◆ Your objective
Starting at the top of the listing below and ending with the line that contains "announcement-bar: Get to know our Design System Concierge,… is", put each line into a JSON list of strings, one string per line, and leave out any blank lines.

◆ Records shown

•••••

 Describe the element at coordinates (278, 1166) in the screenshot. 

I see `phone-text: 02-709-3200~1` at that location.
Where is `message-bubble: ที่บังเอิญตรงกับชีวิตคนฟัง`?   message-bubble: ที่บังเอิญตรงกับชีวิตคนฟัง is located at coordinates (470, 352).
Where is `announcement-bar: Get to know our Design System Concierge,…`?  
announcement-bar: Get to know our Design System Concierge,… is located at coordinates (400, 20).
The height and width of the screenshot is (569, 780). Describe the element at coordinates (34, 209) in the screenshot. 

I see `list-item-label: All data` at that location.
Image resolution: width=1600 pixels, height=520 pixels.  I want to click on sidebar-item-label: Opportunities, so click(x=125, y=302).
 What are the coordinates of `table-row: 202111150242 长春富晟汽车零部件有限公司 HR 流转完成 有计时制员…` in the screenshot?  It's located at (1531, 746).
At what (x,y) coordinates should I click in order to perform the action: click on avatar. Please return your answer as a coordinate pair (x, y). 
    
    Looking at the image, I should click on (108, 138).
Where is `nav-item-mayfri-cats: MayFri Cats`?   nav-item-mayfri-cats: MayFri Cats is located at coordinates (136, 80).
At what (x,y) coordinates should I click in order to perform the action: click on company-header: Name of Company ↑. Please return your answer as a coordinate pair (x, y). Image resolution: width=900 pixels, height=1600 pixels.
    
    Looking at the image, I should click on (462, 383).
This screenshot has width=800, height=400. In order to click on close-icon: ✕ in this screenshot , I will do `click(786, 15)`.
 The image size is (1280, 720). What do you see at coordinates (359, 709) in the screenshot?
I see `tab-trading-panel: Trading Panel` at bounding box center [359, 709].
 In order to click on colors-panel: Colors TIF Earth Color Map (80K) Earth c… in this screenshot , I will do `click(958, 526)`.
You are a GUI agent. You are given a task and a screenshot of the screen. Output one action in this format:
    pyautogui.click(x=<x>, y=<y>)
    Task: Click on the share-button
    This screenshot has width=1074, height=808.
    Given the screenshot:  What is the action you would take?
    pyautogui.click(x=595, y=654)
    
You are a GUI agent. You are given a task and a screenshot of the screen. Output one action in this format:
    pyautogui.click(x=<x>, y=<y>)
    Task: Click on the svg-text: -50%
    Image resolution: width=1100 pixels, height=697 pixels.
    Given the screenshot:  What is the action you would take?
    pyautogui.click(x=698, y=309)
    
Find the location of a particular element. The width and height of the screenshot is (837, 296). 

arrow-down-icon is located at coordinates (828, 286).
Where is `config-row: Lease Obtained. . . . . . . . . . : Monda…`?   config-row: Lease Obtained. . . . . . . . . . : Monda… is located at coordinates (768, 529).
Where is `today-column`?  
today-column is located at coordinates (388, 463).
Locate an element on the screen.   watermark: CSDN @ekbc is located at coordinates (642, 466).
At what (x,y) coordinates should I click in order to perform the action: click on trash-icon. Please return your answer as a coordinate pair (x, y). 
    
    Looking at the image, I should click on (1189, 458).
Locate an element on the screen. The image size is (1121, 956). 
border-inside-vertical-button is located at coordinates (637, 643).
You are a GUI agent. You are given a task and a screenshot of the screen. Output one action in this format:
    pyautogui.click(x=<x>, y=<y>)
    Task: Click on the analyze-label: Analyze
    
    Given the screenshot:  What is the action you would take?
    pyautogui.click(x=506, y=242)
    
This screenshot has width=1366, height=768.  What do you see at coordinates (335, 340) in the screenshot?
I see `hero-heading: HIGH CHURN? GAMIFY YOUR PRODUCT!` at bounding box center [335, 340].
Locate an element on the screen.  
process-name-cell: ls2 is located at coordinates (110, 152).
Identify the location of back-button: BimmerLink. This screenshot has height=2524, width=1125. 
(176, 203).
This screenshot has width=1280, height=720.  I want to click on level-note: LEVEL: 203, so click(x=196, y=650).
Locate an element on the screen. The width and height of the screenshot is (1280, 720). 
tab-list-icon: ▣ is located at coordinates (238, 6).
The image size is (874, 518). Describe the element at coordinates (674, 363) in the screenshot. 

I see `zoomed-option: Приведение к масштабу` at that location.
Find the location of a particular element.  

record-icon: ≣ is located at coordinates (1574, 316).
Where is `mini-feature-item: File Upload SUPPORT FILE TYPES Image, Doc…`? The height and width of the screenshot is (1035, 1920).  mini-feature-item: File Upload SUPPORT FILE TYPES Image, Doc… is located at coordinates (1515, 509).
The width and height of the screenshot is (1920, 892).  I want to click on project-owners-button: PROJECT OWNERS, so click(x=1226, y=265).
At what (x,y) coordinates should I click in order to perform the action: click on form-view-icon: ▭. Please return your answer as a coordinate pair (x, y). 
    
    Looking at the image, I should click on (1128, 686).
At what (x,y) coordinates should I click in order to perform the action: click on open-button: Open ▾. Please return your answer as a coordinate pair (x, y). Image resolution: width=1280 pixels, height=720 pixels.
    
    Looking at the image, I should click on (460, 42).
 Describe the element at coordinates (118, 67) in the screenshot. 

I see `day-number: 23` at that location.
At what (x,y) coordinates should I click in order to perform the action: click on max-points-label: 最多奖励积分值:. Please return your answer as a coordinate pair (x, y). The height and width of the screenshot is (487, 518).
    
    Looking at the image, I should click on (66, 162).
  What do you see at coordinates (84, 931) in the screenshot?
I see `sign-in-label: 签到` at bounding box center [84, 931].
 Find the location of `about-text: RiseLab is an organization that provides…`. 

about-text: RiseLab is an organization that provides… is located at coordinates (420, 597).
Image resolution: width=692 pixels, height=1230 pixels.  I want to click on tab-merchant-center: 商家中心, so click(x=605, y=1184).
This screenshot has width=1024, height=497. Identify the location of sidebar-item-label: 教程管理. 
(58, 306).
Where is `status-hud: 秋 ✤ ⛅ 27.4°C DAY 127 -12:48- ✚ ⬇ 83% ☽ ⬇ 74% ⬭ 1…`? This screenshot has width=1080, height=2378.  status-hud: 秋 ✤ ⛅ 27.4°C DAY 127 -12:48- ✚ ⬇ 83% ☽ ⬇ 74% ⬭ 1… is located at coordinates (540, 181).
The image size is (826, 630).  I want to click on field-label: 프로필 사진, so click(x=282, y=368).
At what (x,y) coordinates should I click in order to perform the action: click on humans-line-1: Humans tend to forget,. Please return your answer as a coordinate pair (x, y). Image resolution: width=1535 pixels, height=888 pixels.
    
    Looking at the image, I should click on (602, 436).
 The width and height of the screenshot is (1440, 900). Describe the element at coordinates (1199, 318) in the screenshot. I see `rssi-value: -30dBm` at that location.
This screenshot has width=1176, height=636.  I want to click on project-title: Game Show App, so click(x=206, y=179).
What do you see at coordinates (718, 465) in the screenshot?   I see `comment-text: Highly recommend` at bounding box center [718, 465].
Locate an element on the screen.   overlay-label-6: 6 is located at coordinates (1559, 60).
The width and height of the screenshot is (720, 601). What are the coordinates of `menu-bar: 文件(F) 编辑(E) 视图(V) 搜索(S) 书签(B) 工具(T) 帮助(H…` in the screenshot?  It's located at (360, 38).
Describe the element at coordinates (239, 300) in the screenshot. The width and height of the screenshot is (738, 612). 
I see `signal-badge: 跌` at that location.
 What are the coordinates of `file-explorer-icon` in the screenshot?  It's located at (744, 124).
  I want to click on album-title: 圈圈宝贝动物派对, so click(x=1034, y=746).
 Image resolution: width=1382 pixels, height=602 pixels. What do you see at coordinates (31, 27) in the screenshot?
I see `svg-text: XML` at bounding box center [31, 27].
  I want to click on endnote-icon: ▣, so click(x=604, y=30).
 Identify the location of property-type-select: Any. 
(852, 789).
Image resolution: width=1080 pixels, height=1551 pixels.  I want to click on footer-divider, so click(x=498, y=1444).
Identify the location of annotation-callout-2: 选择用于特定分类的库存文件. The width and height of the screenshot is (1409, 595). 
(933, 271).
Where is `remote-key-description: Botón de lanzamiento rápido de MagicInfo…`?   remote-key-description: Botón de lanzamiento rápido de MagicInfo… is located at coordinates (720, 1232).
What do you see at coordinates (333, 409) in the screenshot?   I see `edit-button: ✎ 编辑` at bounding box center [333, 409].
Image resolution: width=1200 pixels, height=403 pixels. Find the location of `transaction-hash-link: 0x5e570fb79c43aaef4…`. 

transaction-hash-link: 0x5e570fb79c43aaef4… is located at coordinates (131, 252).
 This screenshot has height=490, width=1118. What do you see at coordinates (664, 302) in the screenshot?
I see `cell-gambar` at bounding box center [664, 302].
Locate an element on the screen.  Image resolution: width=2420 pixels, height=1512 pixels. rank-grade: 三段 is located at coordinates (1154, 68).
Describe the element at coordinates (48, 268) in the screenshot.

•••••

◆ Output of the exercise
[
  " Describe the element at coordinates (278, 1166) in the screenshot. ",
  "I see `phone-text: 02-709-3200~1` at that location.",
  "Where is `message-bubble: ที่บังเอิญตรงกับชีวิตคนฟัง`?   message-bubble: ที่บังเอิญตรงกับชีวิตคนฟัง is located at coordinates (470, 352).",
  "Where is `announcement-bar: Get to know our Design System Concierge,…`?  ",
  "announcement-bar: Get to know our Design System Concierge,… is located at coordinates (400, 20)."
]